[Start of Records shown]

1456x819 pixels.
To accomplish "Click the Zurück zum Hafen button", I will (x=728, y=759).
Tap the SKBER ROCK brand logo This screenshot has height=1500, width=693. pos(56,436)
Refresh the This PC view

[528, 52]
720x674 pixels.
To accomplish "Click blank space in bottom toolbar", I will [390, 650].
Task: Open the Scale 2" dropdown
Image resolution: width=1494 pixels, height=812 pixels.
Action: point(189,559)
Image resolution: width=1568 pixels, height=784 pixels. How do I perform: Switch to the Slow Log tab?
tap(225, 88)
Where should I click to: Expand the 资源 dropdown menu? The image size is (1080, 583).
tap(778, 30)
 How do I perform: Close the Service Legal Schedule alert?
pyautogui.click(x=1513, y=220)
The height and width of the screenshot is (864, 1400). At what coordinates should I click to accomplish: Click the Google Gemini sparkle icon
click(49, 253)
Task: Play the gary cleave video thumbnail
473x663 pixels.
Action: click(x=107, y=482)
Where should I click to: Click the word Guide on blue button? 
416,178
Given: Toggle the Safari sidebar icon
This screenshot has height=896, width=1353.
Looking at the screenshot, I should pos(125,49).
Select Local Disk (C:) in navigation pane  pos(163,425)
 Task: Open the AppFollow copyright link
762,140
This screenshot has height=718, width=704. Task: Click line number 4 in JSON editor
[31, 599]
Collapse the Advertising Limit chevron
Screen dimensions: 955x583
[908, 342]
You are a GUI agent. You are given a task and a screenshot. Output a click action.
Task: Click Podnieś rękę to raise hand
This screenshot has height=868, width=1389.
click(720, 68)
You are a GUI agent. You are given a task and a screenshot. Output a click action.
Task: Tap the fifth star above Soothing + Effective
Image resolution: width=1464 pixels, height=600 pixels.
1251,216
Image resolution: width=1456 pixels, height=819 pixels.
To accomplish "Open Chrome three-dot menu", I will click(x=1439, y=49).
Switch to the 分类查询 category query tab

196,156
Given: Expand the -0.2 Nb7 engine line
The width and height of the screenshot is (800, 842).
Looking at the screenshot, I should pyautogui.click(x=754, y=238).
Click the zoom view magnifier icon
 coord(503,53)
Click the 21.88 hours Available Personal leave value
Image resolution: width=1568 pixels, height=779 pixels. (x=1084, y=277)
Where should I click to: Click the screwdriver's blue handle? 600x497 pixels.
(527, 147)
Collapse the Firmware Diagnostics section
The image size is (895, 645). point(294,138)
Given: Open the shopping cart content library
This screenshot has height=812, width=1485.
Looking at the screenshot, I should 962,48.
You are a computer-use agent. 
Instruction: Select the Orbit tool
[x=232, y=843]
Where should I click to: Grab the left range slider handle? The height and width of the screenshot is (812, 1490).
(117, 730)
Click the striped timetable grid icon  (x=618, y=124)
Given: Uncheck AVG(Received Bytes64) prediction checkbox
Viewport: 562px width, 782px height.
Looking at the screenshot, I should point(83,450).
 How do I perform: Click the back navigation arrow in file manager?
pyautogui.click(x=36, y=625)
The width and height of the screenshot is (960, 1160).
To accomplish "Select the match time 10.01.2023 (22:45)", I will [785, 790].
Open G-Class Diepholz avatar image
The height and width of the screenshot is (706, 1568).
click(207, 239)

[End of Records shown]

▶ What you should do
Return all of the lines above word for word, with nothing changed, left out, or added.

▶ Solution
1456x819 pixels.
To accomplish "Click the Zurück zum Hafen button", I will (x=728, y=759).
Tap the SKBER ROCK brand logo This screenshot has height=1500, width=693. pos(56,436)
Refresh the This PC view

[528, 52]
720x674 pixels.
To accomplish "Click blank space in bottom toolbar", I will [390, 650].
Task: Open the Scale 2" dropdown
Image resolution: width=1494 pixels, height=812 pixels.
Action: point(189,559)
Image resolution: width=1568 pixels, height=784 pixels. How do I perform: Switch to the Slow Log tab?
tap(225, 88)
Where should I click to: Expand the 资源 dropdown menu? The image size is (1080, 583).
tap(778, 30)
 How do I perform: Close the Service Legal Schedule alert?
pyautogui.click(x=1513, y=220)
The height and width of the screenshot is (864, 1400). At what coordinates should I click to accomplish: Click the Google Gemini sparkle icon
click(49, 253)
Task: Play the gary cleave video thumbnail
473x663 pixels.
Action: click(x=107, y=482)
Where should I click to: Click the word Guide on blue button? 
416,178
Given: Toggle the Safari sidebar icon
This screenshot has height=896, width=1353.
Looking at the screenshot, I should pos(125,49).
Select Local Disk (C:) in navigation pane  pos(163,425)
 Task: Open the AppFollow copyright link
762,140
This screenshot has height=718, width=704. Task: Click line number 4 in JSON editor
[31, 599]
Collapse the Advertising Limit chevron
Screen dimensions: 955x583
[908, 342]
You are a GUI agent. You are given a task and a screenshot. Output a click action.
Task: Click Podnieś rękę to raise hand
This screenshot has height=868, width=1389.
click(720, 68)
You are a GUI agent. You are given a task and a screenshot. Output a click action.
Task: Tap the fifth star above Soothing + Effective
Image resolution: width=1464 pixels, height=600 pixels.
1251,216
Image resolution: width=1456 pixels, height=819 pixels.
To accomplish "Open Chrome three-dot menu", I will click(x=1439, y=49).
Switch to the 分类查询 category query tab

196,156
Given: Expand the -0.2 Nb7 engine line
The width and height of the screenshot is (800, 842).
Looking at the screenshot, I should pyautogui.click(x=754, y=238).
Click the zoom view magnifier icon
 coord(503,53)
Click the 21.88 hours Available Personal leave value
Image resolution: width=1568 pixels, height=779 pixels. (x=1084, y=277)
Where should I click to: Click the screwdriver's blue handle? 600x497 pixels.
(527, 147)
Collapse the Firmware Diagnostics section
The image size is (895, 645). point(294,138)
Given: Open the shopping cart content library
This screenshot has height=812, width=1485.
Looking at the screenshot, I should 962,48.
You are a computer-use agent. 
Instruction: Select the Orbit tool
[x=232, y=843]
Where should I click to: Grab the left range slider handle? The height and width of the screenshot is (812, 1490).
(117, 730)
Click the striped timetable grid icon  (x=618, y=124)
Given: Uncheck AVG(Received Bytes64) prediction checkbox
Viewport: 562px width, 782px height.
Looking at the screenshot, I should point(83,450).
 How do I perform: Click the back navigation arrow in file manager?
pyautogui.click(x=36, y=625)
The width and height of the screenshot is (960, 1160).
To accomplish "Select the match time 10.01.2023 (22:45)", I will [785, 790].
Open G-Class Diepholz avatar image
The height and width of the screenshot is (706, 1568).
click(207, 239)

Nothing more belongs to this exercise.